Part of Advances in Neural Information Processing Systems 32 (NeurIPS 2019)
Ben Lengerich, Bryon Aragam, Eric P. Xing
Modern applications of machine learning (ML) deal with increasingly heterogeneous datasets comprised of data collected from overlapping latent subpopulations. As a result, traditional models trained over large datasets may fail to recognize highly predictive localized effects in favour of weakly predictive global patterns. This is a problem because localized effects are critical to developing individualized policies and treatment plans in applications ranging from precision medicine to advertising. To address this challenge, we propose to estimate sample-specific models that tailor inference and prediction at the individual level. In contrast to classical ML models that estimate a single, complex model (or only a few complex models), our approach produces a model personalized to each sample.
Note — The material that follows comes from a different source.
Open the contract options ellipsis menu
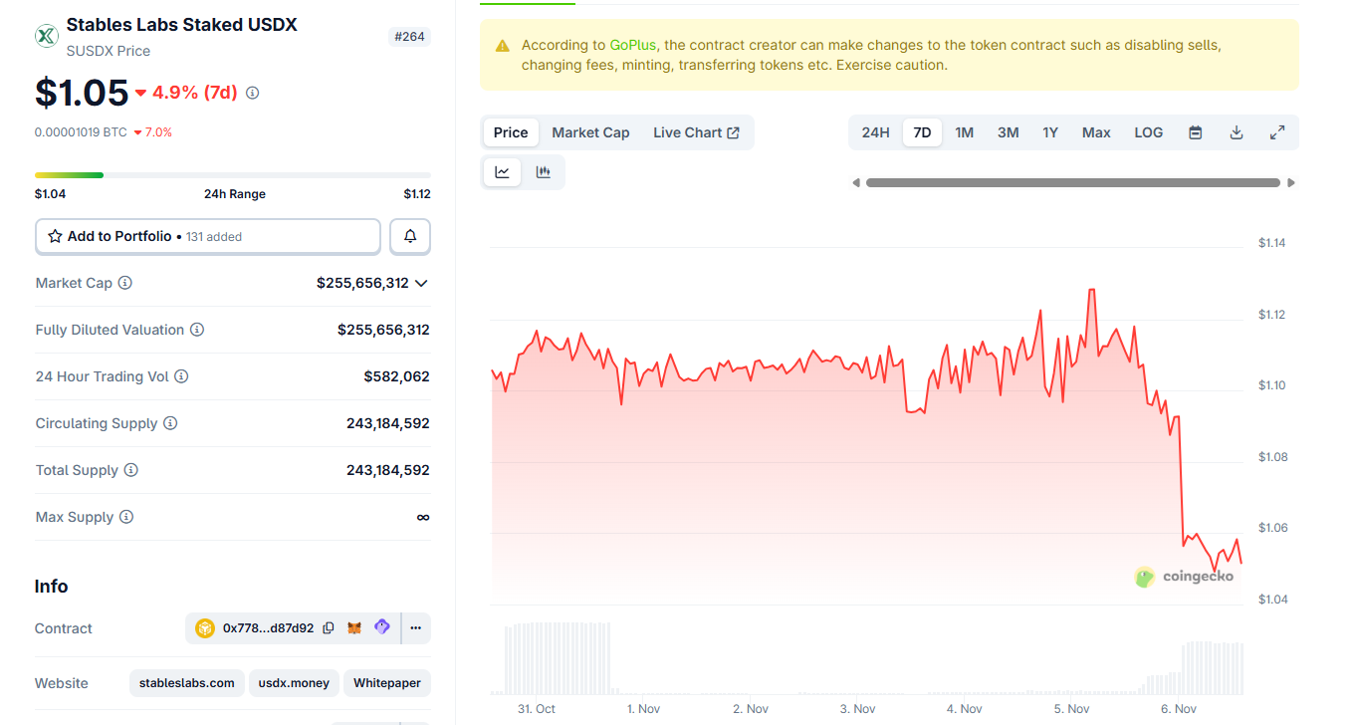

These sample-specific models can be studied to understand subgroup dynamics that go beyond coarse-grained class labels. Crucially, our approach does not assume that relationships between samples (e.g. a similarity network) are known a priori. Instead, we use unmodeled covariates to learn a latent distance metric over the samples. We apply this approach to financial, biomedical, and electoral data as well as simulated data and show that sample-specific models provide fine-grained interpretations of complicated phenomena without sacrificing predictive accuracy compared to state-of-the-art models such as deep neural networks.